The Russo brothers’ Captain America: The Winter Soldier has a seductive argument, suggesting that things began to go drastically wrong in America right after a slightly fictionalized version of the Office of Strategic Services’ Operation Paperclip, which brought German scientists to the United States.
The national security agency SHIELD is about to launch its Insight Project, the ultimate drone program. Shilling for it is SHIELD director Nick Fury (Samuel L. Jackson), working in tandem with presidential liaison Alexander Pierce (Robert Redford). Captain America, already restless at being “Fury’s janitor,” is dubious: “I thought the punishment came after the crime.”
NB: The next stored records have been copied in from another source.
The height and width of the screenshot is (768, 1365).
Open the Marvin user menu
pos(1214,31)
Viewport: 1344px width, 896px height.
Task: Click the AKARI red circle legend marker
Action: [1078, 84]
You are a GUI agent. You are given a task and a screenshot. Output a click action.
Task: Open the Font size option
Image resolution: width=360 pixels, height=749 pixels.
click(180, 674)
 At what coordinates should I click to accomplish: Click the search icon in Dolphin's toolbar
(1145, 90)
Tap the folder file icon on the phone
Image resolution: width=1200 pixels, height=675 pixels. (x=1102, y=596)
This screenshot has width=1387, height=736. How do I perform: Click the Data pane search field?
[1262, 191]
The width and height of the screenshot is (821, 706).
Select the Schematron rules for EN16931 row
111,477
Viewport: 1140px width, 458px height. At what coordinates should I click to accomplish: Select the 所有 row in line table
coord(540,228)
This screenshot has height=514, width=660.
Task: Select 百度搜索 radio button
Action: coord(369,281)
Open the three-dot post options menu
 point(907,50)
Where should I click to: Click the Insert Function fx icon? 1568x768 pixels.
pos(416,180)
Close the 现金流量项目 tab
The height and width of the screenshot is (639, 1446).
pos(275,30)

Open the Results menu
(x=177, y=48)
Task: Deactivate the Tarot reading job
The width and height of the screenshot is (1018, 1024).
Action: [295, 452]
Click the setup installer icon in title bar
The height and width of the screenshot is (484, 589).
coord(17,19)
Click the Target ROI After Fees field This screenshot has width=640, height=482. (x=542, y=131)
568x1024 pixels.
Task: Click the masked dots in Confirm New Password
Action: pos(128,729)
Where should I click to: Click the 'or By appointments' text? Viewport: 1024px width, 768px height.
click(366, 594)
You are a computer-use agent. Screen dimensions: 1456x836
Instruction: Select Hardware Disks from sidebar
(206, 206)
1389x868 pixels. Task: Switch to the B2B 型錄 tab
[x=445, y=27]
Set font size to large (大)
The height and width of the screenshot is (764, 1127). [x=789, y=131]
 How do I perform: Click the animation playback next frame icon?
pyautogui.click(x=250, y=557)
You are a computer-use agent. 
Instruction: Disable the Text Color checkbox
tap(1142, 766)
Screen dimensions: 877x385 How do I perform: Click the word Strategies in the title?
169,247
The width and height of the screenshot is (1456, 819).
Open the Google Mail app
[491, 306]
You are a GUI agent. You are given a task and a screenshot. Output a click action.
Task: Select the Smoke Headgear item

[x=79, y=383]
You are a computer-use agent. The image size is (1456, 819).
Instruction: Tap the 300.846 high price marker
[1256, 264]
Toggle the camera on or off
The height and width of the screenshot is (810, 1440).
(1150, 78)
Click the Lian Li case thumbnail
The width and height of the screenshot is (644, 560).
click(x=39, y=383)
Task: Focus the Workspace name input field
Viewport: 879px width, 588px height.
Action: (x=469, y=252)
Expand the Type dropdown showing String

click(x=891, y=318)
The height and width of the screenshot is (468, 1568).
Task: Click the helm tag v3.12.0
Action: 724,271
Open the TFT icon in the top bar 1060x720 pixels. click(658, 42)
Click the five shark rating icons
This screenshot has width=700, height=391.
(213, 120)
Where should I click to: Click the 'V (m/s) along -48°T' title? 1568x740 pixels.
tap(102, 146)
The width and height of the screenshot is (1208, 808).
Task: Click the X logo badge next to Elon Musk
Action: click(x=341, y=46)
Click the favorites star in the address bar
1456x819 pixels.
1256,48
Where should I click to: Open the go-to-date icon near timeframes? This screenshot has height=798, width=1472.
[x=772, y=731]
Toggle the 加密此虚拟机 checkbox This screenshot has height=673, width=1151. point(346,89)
The agency turns out to be riddled with moles. Fury is dealt with; the Captain and agent Natasha Romanoff, the Black Widow (Scarlet Johansson) flee for cover. Help arrives from a Mideast war vet, Sam Wilson (Anthony Mackie), who has access to a previously unknown technological weapon.
The Winter Soldier gets filled to the brim with Marvel fodder—but there is breathing room throughout, and the film has a surprising amount of feeling. Chris Evans isn’t a thrilling actor, but he does suggest a little lost guy caught in the strapping body. You end up feeling a bit protective of him.
A tasty paranoid strain comes out in this “education of Captain America” movie, and it echoes what Redford (far more entertaining here than he is in his civics-lesson movies) did everywhere from Three Days of the Condor to Lions for Lambs. Refusing to be bamboozled by real politik, Captain America abides. In a world of impotent liberals, isn’t it nice to see a nearly omnipotent one?
‘Captain America: The Winter Soldier’ opens Friday, April 4, in wide release.